There are many examples of this in action. Take the "Air Warrior Microclimate Cooling System." This is a 13 pound rig that consists of a vest full of tiny tubes that carry cooled water (with some non-toxic antifreeze added). Worn under the flak jacket, it keeps the soldier cool, thus greatly reducing the "heat load" and potential for heat stroke or heat fatigue. Development on this device began in 2000, and was meant to be used by pilots in smaller (un-air-conditioned) helicopters or door gunners of larger choppers. These guys often have problems with heat (leading to heat stroke or fatigue) when operating in hot climates. The vest has also proved a life saver in armored vehicles that lack air conditioning. But here was the case of a new development (that went into service in 2003) that was invented before. A quarter century ago, the army had developed a nearly identical system for tank crews. At that time, the main U.S. tank, the M-60, didn't have air-conditioning. But the Israelis had added air conditioning to their tanks, recognizing that in a hot climate, during Summer, your crews were much more effective if they were not overheating. Cooled off tanks crews seemed to be the wave of the future.

In 1983, the U.S. Army had its "Microclimate System" ready to go. Several generals had seen it in action, and some even tried it out. These senior officers were enthusiastic about the cooling vest. But it was cut for budgetary reasons. The new (at the time) M-1 tank had air conditioning, which was preferred because it worked well with the overpressure system. This kept the air pressure higher inside the tank, than outside, which prevented chemical weapons from getting in. Meanwhile, the vest found non-military use in situations where people had to be kept cool.

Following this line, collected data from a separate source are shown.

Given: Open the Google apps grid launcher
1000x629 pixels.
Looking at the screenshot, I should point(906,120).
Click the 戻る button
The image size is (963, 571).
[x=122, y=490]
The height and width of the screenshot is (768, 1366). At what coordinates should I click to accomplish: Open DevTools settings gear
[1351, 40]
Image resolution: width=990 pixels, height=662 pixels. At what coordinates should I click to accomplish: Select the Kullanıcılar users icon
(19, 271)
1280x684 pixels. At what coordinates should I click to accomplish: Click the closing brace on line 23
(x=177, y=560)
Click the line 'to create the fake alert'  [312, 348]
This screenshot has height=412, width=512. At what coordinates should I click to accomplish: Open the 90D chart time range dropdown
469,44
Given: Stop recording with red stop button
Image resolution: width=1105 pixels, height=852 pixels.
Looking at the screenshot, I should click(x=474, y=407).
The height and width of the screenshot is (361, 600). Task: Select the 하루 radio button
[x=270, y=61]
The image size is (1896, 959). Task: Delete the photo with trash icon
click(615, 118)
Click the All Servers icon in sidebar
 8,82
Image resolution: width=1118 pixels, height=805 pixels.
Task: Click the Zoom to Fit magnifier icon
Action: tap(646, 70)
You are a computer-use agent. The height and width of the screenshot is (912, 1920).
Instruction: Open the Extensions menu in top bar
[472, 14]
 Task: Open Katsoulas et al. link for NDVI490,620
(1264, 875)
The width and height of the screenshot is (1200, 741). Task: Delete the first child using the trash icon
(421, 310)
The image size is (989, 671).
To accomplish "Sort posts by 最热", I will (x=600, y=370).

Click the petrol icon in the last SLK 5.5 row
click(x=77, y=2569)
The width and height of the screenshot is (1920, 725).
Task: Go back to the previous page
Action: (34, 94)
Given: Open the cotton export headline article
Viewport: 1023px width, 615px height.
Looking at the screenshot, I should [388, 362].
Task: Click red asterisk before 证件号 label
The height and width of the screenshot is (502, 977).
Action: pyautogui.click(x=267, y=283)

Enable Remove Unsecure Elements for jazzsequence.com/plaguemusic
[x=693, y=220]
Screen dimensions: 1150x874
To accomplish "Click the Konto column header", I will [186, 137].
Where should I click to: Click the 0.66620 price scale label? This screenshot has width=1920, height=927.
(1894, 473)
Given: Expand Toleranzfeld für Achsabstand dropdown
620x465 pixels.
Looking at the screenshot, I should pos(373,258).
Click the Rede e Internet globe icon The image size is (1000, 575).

Another example was the M-16 rifle. At the time this was developed (by a retired air force officer in the 1950s) it was considered a brilliant application of civilian technology (the .220 Swift round, a very high powered .22 caliber, or 5.56mm, hunting round) for military use. The "Stoner Rifle" (named after its inventor) was lighter and allowed troops to carry lots more ammo. What few people realized was that twenty years earlier, the .220 Swift was seriously considered as the new U.S. Army rifle, for the same reasons that got the M-16 adopted in the early 1960s. But back in the early 1930s, another new rifle was also under development, the M-1 Garand. This 7.62mm weapon was further along in development, and many procurement bureaucrats were opposed to the "light weight ammo and weapon" argument. Most of these guys had never been in the infantry. The rest is history. Which tends to repeat itself endlessly.